Referrals and partnerships nearby
The cheapest new client comes from a happy existing one. So don't wait to be recommended by chance.
- Launch a simple referral programme: a reward for the referrer and for the new client.
- Arrange mutual referrals with nearby businesses — a café, gym, beauty studio, florist — or swap flyers.
- Be visible in local social groups, but as a neighbour, not as an ad.
When you want to go deep on individual channels, the pillar how to get more salon clients takes it further.
Collect reviews and contacts from the first visit
Your first hundred clients won't come from one campaign. They come from every visit doing more work for you.
- After each visit, ask for a review; for a systematic approach see how to get more Google reviews.
- Always save the contact and the next appointment — a client with no next date is easily lost.
- Make the first visit memorable; what matters is covered in the first-visit experience.
- Turn Instagram into your salon's shop window — photos of your work, reviews, a booking link (Instagram marketing for salons).
The fastest way to set all this up is to create a free YourSalon account before you open and switch online booking on right away; compare what each plan includes on the pricing page.
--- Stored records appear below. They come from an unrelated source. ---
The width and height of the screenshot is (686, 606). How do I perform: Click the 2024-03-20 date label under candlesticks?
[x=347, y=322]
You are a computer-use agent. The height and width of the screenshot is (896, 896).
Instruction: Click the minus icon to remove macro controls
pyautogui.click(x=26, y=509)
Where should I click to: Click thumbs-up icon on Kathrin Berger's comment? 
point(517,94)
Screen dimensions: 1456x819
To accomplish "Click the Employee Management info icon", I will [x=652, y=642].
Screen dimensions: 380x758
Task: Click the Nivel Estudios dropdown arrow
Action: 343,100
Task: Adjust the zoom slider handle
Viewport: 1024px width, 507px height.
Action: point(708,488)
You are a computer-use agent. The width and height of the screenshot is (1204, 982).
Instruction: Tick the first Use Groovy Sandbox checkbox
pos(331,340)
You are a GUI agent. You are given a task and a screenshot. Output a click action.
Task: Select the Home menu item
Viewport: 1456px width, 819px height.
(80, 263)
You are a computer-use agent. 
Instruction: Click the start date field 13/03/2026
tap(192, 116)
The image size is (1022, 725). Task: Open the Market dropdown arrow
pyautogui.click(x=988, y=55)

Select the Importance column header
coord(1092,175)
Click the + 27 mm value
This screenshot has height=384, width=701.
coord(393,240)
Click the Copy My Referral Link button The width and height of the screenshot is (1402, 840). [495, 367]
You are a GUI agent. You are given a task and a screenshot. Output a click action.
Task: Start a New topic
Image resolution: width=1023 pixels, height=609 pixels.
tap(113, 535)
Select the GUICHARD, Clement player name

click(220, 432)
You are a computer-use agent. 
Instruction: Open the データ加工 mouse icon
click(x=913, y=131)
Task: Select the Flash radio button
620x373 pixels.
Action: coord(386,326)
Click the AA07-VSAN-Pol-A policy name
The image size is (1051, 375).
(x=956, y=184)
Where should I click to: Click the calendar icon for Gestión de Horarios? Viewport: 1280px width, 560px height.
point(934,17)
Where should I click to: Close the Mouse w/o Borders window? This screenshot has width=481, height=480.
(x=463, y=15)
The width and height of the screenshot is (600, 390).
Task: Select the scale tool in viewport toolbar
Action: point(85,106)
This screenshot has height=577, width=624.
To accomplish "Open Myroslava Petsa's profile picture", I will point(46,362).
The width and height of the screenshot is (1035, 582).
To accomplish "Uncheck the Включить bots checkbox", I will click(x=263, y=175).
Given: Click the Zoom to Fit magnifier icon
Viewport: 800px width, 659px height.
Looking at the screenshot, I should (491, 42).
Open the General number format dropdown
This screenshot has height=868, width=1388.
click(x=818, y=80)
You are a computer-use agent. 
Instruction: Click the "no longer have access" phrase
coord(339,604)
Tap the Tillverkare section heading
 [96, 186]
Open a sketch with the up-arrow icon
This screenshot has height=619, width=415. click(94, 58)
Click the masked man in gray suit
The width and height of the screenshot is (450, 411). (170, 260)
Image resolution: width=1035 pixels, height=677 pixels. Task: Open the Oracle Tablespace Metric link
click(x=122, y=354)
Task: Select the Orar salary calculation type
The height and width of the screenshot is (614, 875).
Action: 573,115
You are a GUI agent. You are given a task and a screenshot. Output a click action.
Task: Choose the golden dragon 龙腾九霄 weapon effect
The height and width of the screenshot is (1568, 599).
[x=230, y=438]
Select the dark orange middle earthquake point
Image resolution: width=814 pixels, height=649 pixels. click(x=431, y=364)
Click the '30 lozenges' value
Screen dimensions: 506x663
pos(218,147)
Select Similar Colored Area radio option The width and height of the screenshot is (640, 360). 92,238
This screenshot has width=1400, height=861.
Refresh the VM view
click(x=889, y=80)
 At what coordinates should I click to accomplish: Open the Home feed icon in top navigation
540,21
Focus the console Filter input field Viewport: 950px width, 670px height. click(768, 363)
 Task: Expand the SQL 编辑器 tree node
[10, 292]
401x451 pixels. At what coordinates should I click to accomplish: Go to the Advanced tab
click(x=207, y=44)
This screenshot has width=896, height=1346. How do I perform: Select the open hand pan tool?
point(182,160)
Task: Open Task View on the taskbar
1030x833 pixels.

A reliable booking system keeps your calendar and contacts in one place.
Week-by-week plan (zero to 100)
This is a frame, not a rule — set the pace to your capacity.
| Week | Main task | Target milestone |
|---|---|---|
| -2 to -1 | Booking, website, maps profile, warm network | 10–20 booked in advance |
| 1 | Soft opening, first reviews, offer live | First 10 clients |
| 2–3 | Social media, referrals, nearby partnerships | ~30 clients total |
| 4–6 | Collecting reviews, repeat visits, follow-ups | ~60 clients total |
| 7–10 | Referrals from regulars, refining the offer | 100 clients |
Common mistakes at launch
- No booking on opening day. Without online booking you lose clients who search in the evening and at weekends.
- A discount instead of an experience. A discount brings one-off deal-hunters; the people who return are the ones who left happy.
- Contacts not saved. A client with no next appointment and no contact is a lost future visit.
- No reviews in month one. The sooner you start collecting reviews, the sooner others find you.
- Relying on passers-by. Location helps, but your first hundred clients come from active outreach, not waiting.
Quick checklist
- Working online booking before you open
- A complete maps business profile with a booking link
- A warm-network list and a soft-opening invitation
- A time-limited opening offer tied to the next appointment
- A referral programme and at least one nearby partnership
- A review request after every visit
- A saved contact and next appointment for every client
Your first hundred clients are about a system, not luck. Get booking and your profile ready, activate the people around you, turn every visit into a review, a contact and a referral — and a hundred becomes a matter of weeks, not chance.